***** DOCUMENT SEGMENT *****

Saturday, October 24, 2020

Fall in the North Cascades!

Fall colors above Rainy Lake
The North Cascades are a fabulous place to spend time in the fall with vibrant colors all around.  The fall season begins as early as mid September in some areas, and lasts to mid-October in others.

A visit to areas around Mt. Baker in mid-September will find the berry leaves on fire.  Some of my favorite hikes for these are Boulder Ridge, Rainbow Ridge, Park Butte and Ptarmigan Ridge.  I'm sure there are more!

As the month of September moves on, many more places begin to turn vibrant red throughout the range.  By the end of the month, hikes near Rainy and Washington Pass along the North Cascades Highway (SR-20) become VERY popular destinations (too popular - go on a weekday and go early or late in the day).

The arrival of October sends most fall color enthusiasts into pandemonium!  Not only are the reds still typically vibrant, the needles of larch begin to turn gold.  Peak for the larch are typically close to mid-October.  By the time they are truly at peak, much of the reds will have likely disappeared in my experience.

Larch are found on eastern side of the Cascades only, mostly (if not entirely) north of I-90.  In the North Cascades, excellent places to view them are near Washington and Rainy Pass, as well as hikes reached from Winthrop, Twisp and Carlton.

Fall colors below peaks of the
North Cascades
Early October is also a fantastic time to make the drive to Artist Point, located at the end of the Mount Baker Highway (Highway 542).  There are no larch here, but picture perfect scenes exist right from the parking lot for those not wishing to hit the trail.

Of course every year can be slightly different on the timing, mostly based on temperatures and weather patterns.  The amount of precipitation during the summer months can also play a huge factor on the quality of colors.

*****

*PROBLEMS TO SOLVE*:
[1] Answer these questions from the North Cascades fall colors post:
(a) When do larch needles typically reach their peak?
(b) Which highway ends at Artist Point?
(c) On which side of the Cascades are larch found?
[2] Please reproduce word for word the part of the North Cascades fall colors post starting with "Fall colors below" and going on through "quality of colors.".

***** RECORD SET *****

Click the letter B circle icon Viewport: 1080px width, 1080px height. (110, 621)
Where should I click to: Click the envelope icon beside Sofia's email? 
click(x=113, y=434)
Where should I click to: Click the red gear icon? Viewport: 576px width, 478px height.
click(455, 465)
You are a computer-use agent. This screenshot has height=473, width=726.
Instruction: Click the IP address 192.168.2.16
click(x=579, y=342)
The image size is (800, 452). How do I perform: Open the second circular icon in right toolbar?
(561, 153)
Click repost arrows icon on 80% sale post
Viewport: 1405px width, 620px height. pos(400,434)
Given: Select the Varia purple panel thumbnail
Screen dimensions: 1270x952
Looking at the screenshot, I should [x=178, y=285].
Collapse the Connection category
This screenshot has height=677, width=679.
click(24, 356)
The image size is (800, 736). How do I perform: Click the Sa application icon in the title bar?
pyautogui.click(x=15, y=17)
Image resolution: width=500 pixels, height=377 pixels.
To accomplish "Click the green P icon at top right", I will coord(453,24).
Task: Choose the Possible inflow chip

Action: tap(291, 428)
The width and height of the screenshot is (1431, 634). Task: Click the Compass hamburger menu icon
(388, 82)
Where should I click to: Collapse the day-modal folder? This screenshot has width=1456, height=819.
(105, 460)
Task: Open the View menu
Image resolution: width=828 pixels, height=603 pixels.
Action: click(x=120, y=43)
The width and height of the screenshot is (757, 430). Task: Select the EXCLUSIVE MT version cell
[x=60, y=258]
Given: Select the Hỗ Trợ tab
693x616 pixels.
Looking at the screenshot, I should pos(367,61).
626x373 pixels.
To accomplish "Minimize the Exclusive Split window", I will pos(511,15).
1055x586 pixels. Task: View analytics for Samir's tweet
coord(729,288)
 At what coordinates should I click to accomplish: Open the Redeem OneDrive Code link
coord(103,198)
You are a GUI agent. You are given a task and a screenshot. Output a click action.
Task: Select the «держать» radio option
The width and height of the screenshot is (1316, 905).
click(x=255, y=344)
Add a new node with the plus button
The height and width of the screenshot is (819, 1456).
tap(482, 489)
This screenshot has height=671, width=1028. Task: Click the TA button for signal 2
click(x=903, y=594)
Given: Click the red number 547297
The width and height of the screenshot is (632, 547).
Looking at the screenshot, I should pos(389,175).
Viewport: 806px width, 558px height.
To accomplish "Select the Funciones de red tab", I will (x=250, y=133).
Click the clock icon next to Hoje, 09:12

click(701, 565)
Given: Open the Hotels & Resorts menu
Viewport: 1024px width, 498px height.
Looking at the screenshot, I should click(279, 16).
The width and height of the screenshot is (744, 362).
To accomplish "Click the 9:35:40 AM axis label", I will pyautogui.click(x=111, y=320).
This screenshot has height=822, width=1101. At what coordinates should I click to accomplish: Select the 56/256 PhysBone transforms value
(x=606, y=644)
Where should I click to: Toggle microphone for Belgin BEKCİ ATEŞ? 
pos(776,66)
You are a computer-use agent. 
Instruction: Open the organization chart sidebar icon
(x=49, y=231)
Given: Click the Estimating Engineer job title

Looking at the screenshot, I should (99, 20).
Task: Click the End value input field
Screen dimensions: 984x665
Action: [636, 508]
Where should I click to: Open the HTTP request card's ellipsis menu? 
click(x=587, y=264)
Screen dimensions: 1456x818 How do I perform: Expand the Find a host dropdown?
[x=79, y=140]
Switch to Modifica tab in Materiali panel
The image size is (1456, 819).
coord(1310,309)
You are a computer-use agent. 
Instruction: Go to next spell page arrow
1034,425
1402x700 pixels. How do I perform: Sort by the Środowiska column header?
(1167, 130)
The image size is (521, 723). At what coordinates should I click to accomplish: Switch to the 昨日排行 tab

*****

*PER-TASK ANSWERS*:
[1]
(a) Typically close to mid-October.
(b) The Mount Baker Highway (Highway 542).
(c) The eastern side only, mostly (if not entirely) north of I-90.

[2]
Fall colors below peaks of the
North Cascades
Early October is also a fantastic time to make the drive to Artist Point, located at the end of the Mount Baker Highway (Highway 542).  There are no larch here, but picture perfect scenes exist right from the parking lot for those not wishing to hit the trail.

Of course every year can be slightly different on the timing, mostly based on temperatures and weather patterns.  The amount of precipitation during the summer months can also play a huge factor on the quality of colors.